▸ **Set exercise**
Change "Find the location of" to "Locate" in the records from the line containing "The height and width of the screenshot is (700, 2576)." through the line containing "What do you see at coordinates (771, 95)", and write out those lines with nothing else altered.

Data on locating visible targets
>> start

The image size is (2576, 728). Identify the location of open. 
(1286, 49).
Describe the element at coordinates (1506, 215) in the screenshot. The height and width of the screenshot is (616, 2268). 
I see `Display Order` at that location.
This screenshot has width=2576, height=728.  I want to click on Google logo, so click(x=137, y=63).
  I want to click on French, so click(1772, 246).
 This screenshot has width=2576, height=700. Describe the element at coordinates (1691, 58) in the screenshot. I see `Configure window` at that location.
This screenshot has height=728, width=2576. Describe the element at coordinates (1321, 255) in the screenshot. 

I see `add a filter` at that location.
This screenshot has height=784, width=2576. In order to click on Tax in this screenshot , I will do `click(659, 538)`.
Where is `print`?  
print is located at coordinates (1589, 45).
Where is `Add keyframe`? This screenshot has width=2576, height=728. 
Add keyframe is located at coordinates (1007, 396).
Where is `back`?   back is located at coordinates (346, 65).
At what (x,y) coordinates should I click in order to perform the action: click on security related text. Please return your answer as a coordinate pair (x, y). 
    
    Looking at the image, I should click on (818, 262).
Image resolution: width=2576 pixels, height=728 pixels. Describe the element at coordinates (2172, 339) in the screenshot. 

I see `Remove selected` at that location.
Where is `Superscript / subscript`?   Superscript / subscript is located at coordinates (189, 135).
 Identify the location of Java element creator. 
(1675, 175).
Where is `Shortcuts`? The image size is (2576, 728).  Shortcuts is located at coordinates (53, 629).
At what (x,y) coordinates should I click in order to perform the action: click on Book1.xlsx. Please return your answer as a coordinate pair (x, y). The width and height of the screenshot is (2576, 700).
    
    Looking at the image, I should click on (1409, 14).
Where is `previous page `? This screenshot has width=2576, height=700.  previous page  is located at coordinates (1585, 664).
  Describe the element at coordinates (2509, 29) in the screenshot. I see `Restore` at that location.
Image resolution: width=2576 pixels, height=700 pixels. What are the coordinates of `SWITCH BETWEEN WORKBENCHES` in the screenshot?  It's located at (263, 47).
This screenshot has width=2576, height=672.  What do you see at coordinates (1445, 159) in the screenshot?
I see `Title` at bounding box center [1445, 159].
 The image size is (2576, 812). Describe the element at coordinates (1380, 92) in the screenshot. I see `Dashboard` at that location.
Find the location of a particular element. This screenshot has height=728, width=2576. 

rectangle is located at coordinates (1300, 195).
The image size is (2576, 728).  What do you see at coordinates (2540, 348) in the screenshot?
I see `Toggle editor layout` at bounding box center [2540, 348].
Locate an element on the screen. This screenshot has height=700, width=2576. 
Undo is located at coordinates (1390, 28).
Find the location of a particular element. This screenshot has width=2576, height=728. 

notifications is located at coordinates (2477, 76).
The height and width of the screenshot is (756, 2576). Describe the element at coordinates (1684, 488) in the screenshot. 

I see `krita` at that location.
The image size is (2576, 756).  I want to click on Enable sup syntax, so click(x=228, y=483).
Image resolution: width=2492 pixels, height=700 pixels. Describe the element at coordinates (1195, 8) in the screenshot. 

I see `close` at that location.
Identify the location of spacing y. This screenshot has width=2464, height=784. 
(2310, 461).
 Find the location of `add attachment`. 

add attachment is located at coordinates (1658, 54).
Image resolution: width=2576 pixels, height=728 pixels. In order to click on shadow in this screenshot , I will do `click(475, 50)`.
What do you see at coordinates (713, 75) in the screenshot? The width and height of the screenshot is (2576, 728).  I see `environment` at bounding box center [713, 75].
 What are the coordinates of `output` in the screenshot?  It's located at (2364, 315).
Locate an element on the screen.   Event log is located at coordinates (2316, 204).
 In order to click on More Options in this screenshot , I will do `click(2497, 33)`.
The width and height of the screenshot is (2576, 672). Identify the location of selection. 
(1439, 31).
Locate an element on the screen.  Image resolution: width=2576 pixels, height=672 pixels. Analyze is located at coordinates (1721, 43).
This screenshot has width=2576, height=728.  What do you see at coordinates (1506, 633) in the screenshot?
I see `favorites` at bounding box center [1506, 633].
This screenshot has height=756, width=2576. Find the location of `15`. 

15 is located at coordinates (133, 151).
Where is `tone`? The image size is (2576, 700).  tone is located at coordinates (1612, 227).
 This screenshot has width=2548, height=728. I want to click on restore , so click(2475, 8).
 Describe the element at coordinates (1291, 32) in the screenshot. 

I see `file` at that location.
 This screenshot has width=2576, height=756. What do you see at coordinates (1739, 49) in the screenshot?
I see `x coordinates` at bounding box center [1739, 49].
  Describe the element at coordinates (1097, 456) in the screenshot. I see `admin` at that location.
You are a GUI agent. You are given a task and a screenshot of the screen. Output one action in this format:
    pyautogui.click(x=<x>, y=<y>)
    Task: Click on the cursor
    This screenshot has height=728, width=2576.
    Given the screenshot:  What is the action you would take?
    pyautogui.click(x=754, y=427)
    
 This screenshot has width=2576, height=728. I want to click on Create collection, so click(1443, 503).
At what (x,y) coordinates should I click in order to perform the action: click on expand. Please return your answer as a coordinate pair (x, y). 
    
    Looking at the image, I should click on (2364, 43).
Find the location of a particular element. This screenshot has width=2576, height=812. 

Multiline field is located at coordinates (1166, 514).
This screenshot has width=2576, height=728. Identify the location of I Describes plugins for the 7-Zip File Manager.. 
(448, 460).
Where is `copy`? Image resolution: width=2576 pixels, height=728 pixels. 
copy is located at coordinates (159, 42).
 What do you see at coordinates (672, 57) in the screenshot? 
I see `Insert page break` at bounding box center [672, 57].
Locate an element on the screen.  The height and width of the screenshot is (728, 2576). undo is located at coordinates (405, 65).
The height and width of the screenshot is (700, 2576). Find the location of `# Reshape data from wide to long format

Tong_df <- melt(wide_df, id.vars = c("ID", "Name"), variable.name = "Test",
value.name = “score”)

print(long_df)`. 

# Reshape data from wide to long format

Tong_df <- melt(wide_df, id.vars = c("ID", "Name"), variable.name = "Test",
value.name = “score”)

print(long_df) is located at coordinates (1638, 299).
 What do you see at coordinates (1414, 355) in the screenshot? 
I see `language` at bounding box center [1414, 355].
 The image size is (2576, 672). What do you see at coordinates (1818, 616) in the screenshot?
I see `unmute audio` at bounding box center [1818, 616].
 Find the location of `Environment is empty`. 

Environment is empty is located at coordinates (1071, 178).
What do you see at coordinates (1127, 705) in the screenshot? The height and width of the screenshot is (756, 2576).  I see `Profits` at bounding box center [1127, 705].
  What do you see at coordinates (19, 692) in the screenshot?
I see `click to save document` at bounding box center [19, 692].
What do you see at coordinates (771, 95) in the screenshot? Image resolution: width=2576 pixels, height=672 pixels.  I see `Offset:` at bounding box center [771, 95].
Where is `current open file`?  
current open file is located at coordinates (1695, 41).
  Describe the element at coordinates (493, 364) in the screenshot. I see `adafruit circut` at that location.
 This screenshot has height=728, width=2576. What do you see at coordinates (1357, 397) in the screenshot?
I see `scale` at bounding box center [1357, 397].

>> end

▸ **Reply**
The height and width of the screenshot is (700, 2576). Locate `# Reshape data from wide to long format

Tong_df <- melt(wide_df, id.vars = c("ID", "Name"), variable.name = "Test",
value.name = “score”)

print(long_df)`. 

# Reshape data from wide to long format

Tong_df <- melt(wide_df, id.vars = c("ID", "Name"), variable.name = "Test",
value.name = “score”)

print(long_df) is located at coordinates (1638, 299).
 What do you see at coordinates (1414, 355) in the screenshot? 
I see `language` at bounding box center [1414, 355].
 The image size is (2576, 672). What do you see at coordinates (1818, 616) in the screenshot?
I see `unmute audio` at bounding box center [1818, 616].
 Locate `Environment is empty`. 

Environment is empty is located at coordinates (1071, 178).
What do you see at coordinates (1127, 705) in the screenshot? The height and width of the screenshot is (756, 2576).  I see `Profits` at bounding box center [1127, 705].
  What do you see at coordinates (19, 692) in the screenshot?
I see `click to save document` at bounding box center [19, 692].
What do you see at coordinates (771, 95) in the screenshot? Image resolution: width=2576 pixels, height=672 pixels.  I see `Offset:` at bounding box center [771, 95].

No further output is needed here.